Optimizing CUDA Machine Learning Codes With Nsight Profiling Tools (NOCMLCWNPT-OD)

NVIDIA Developer Tools are a collection of applications, spanning desktop and mobile targets, which enable developers to build, debug, profile, and develop class-leading and cutting-edge software utilizing the latest visual computing hardware from NVIDIA. In this course you will learn the effective use of two powerful NVIDIA developer tools: Nsight Systems and Nsight Compute.

Nsight Systems provides developers a system-wide visualization of an application's performance. Developers can optimize bottlenecks to scale efficiently across any number or size of CPUs and GPUs; from large servers to the smallest systems on chip. Nsight Compute is an interactive kernel profiler for CUDA applications. It provides detailed performance metrics and API debugging via a user interface and command line tool.
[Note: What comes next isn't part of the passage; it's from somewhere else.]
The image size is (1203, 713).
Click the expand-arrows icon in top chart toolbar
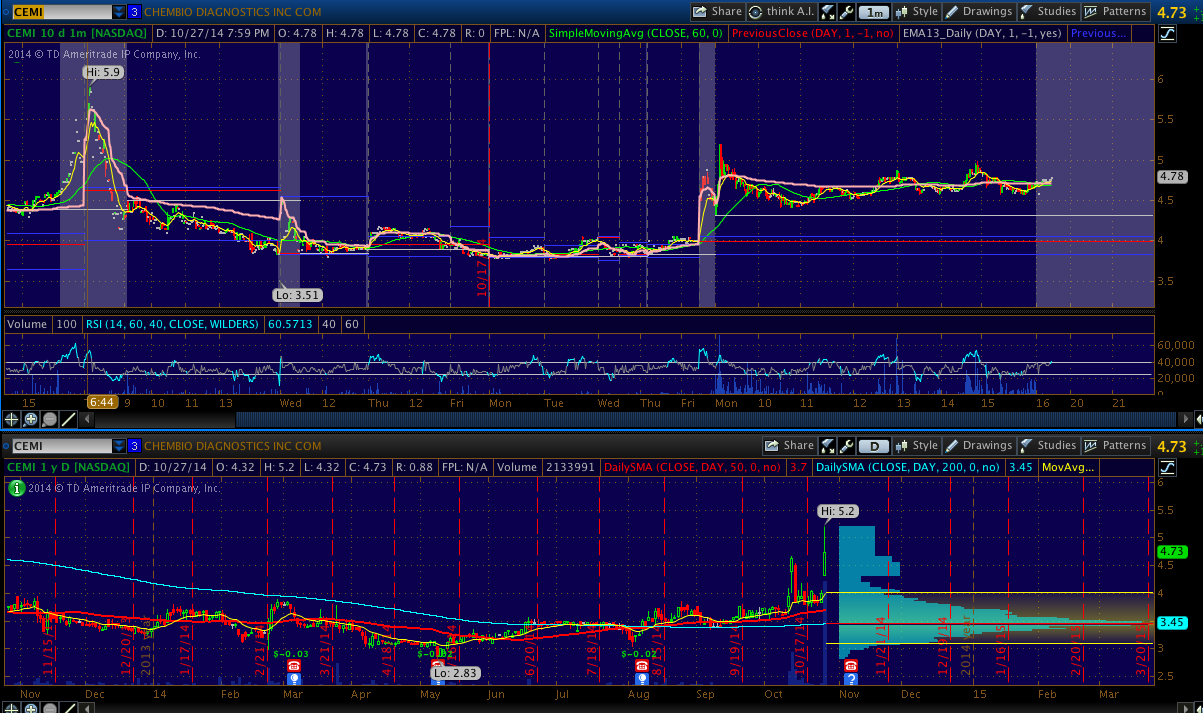(827, 12)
By the time you complete this course you will be able to use Nsight Systems and Nsight Compute to analyze and optimize CUDA applications. Following best practices, you will begin by using Nsight Systems to analyze overall application structure and explore parallelization opportunities before turing to Nsight Compute to analyze and optimize individual CUDA kernels.

Learning Objectives

By participating in this workshop you will be able to:

  • Use Nsight Systems to visualize and analyze a CUDA application's performance, identifying and addressing application bottlenecks
  • Use Nsight Compute to interactively profile and analyze individual CUDA kernels, optimizing them based on your findings
  • Combine the use of Nsight Systems and Nsight compute into an effective optimization workflow for many GPU-accelerated machine learning applications

Tools, Libraries, and Frameworks Used

  • NVIDIA Nsight Systems
  • NVIDIA Nsight Compute


  • Familiarity with machine learning applications using CUDA.